John D Burgess - An Obituary.

John D Burgess, who died on 6th July, 2005 aged 71, achieved world-wide fame as a child prodigy on the bagpipes before maturing into one of the foremost exponents of Scotland's national instrument.

In the 1940s, the pipe music tumbling effortlessly from the youngster's fingers astonished professional pipers, who travelled long distances to hear him play. News of the virtuoso reached pipers serving in Burma during the Second World War, who could not believe that at home there was "a laddie the size of a bass drone" who could play as well as the established masters.

Originally taught by his father John, he began playing aged four on a scaled-down practice chanter - the instrument which learners use to develop their technique before graduating to the full pipe.

His amazing facility for the complex finger movements and system of grace notes that characterise pipe music led him to Edinburgh Castle, where he received lessons from the redoubtable Willie Ross.

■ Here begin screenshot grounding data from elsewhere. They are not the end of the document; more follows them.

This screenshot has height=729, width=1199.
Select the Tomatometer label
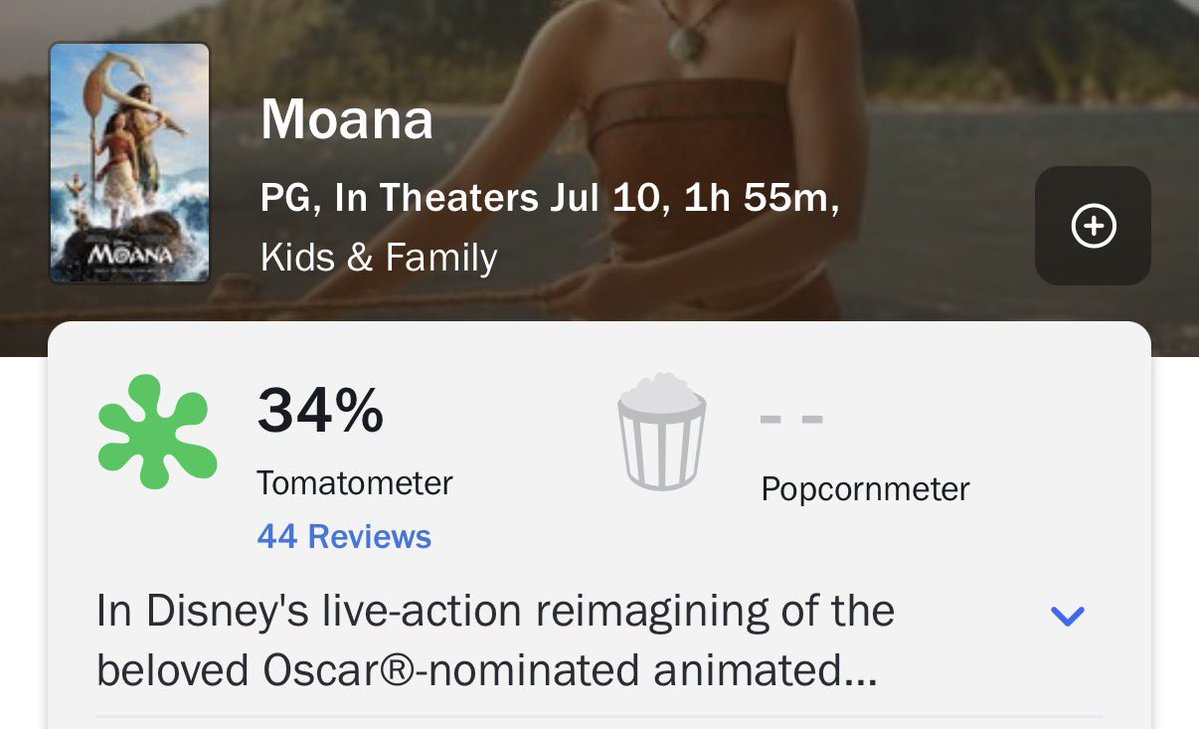(355, 483)
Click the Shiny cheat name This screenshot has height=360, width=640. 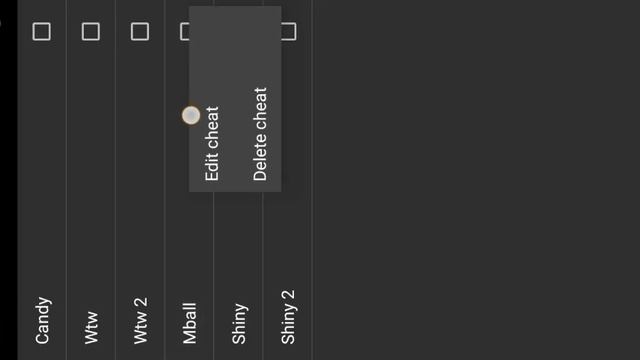[x=239, y=324]
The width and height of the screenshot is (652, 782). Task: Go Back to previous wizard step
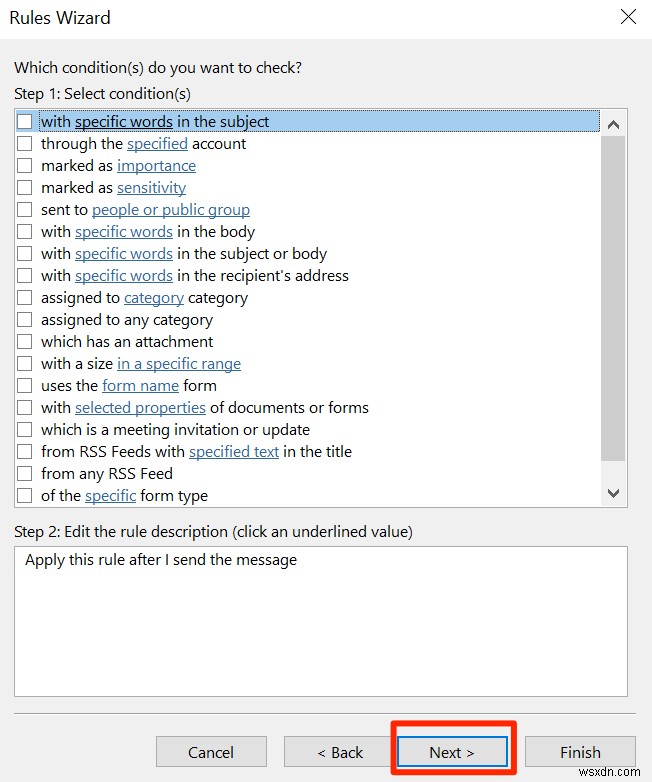pyautogui.click(x=340, y=752)
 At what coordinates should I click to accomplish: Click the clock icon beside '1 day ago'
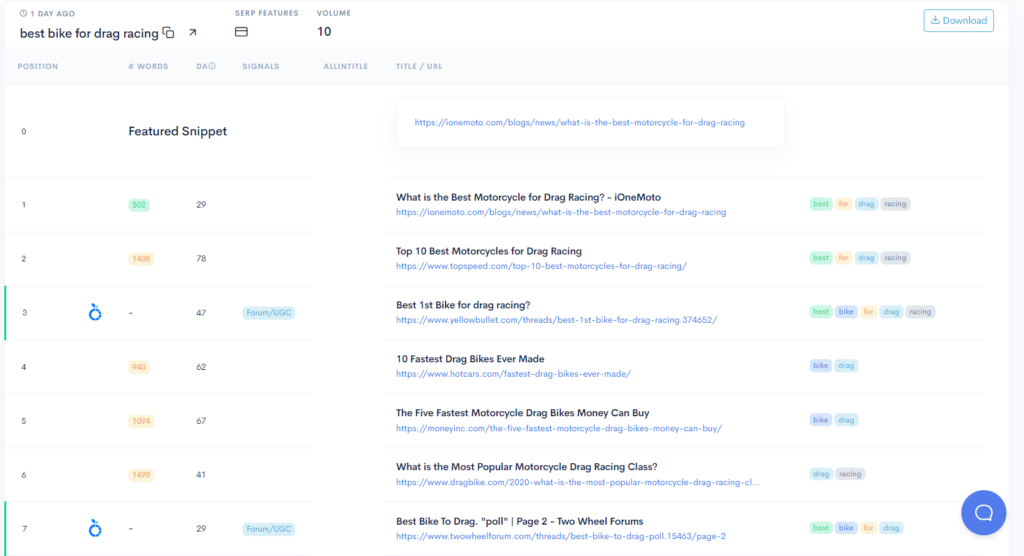[x=24, y=13]
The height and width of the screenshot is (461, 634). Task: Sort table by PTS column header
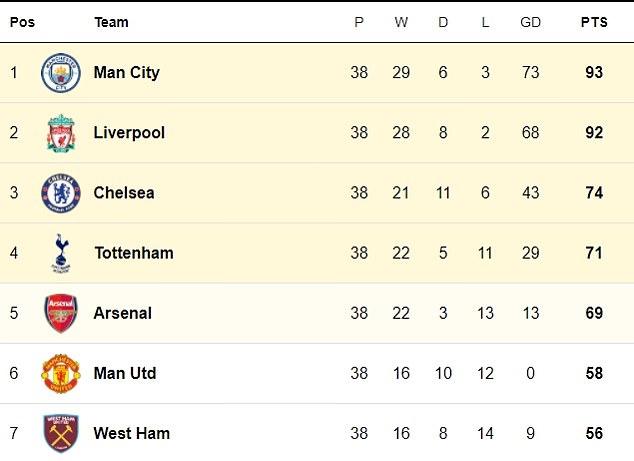click(594, 22)
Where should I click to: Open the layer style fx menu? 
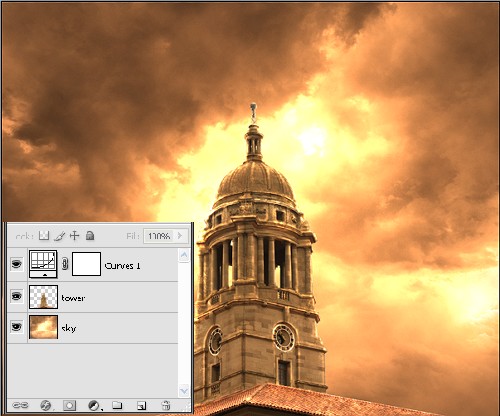46,405
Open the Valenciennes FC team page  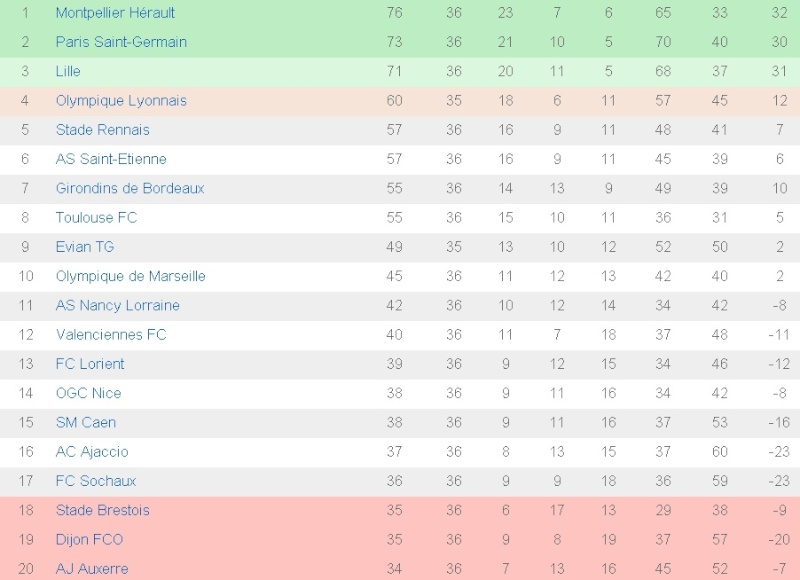[111, 334]
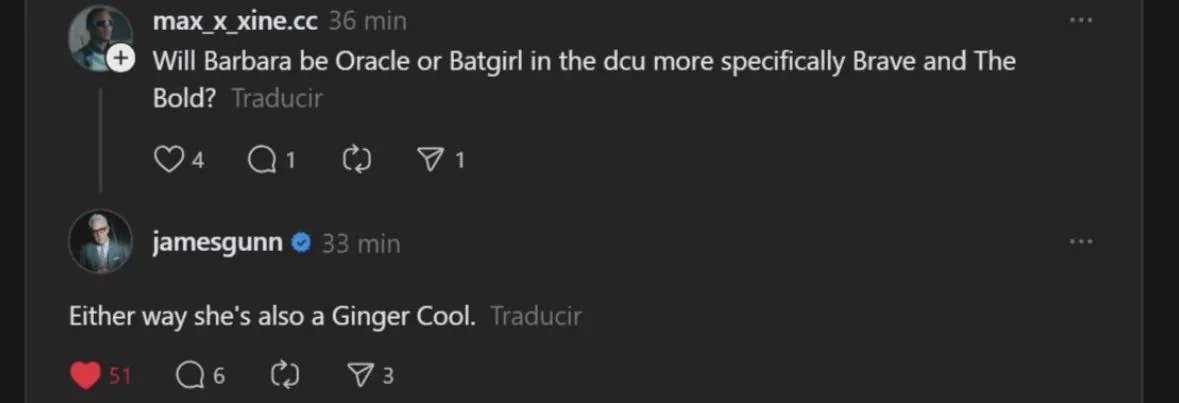Click the 36 min timestamp

367,21
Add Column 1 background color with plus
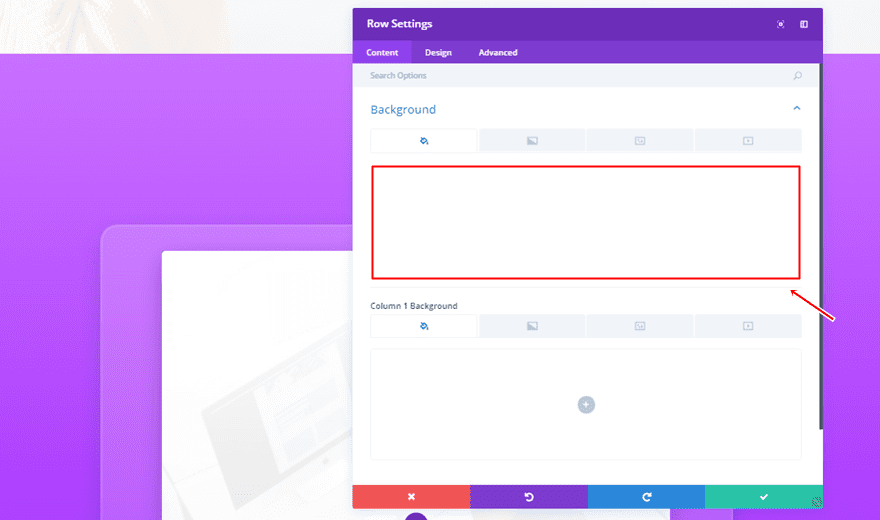Viewport: 880px width, 520px height. pyautogui.click(x=586, y=404)
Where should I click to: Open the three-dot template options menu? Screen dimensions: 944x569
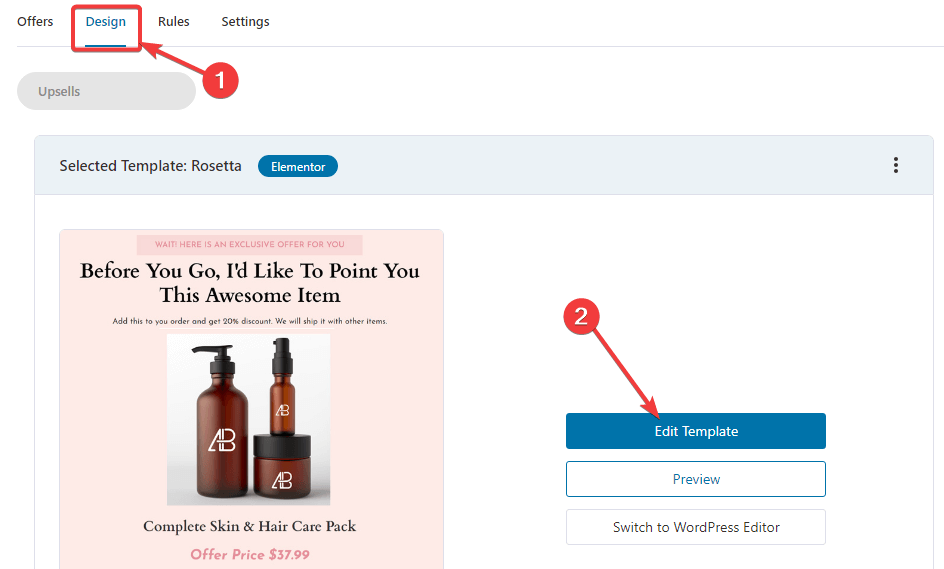pyautogui.click(x=896, y=165)
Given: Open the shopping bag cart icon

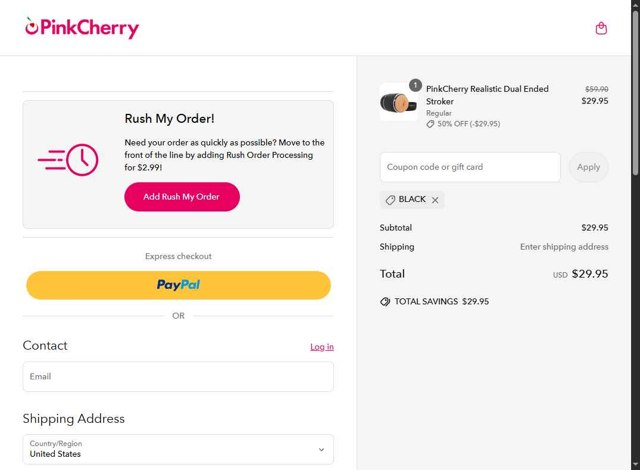Looking at the screenshot, I should (x=601, y=28).
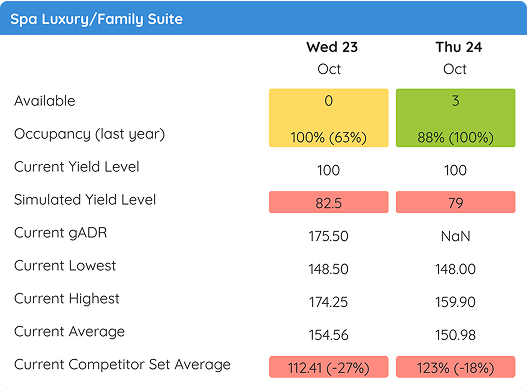This screenshot has height=389, width=527.
Task: Click current lowest rate 148.50
Action: click(329, 269)
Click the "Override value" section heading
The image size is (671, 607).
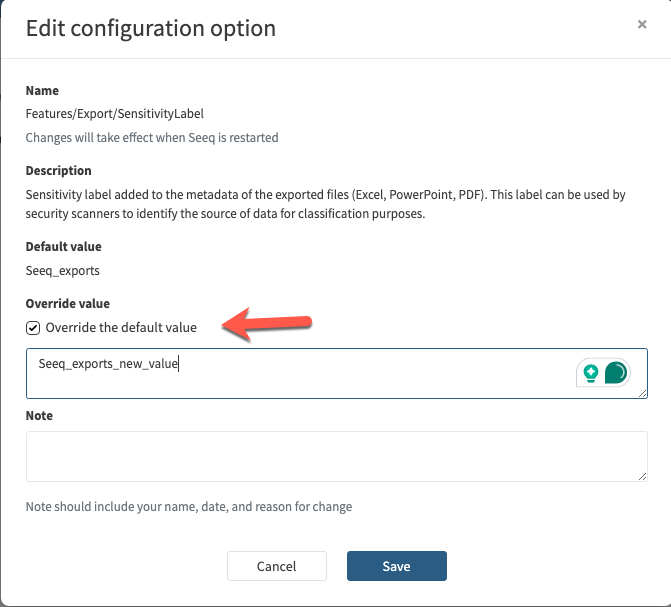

For decades, Pipe Major Ross ran the Army School of Piping. From his rooms at the top of the castle, he taught piping to hundreds of soldiers from all over the British Empire while enhancing his own reputation as a player and composer. Ross, a great character who once told an American tourist that he was thinking of moving out of the castle because "the wife was finding the cleaning a bit much", became Burgess's mentor.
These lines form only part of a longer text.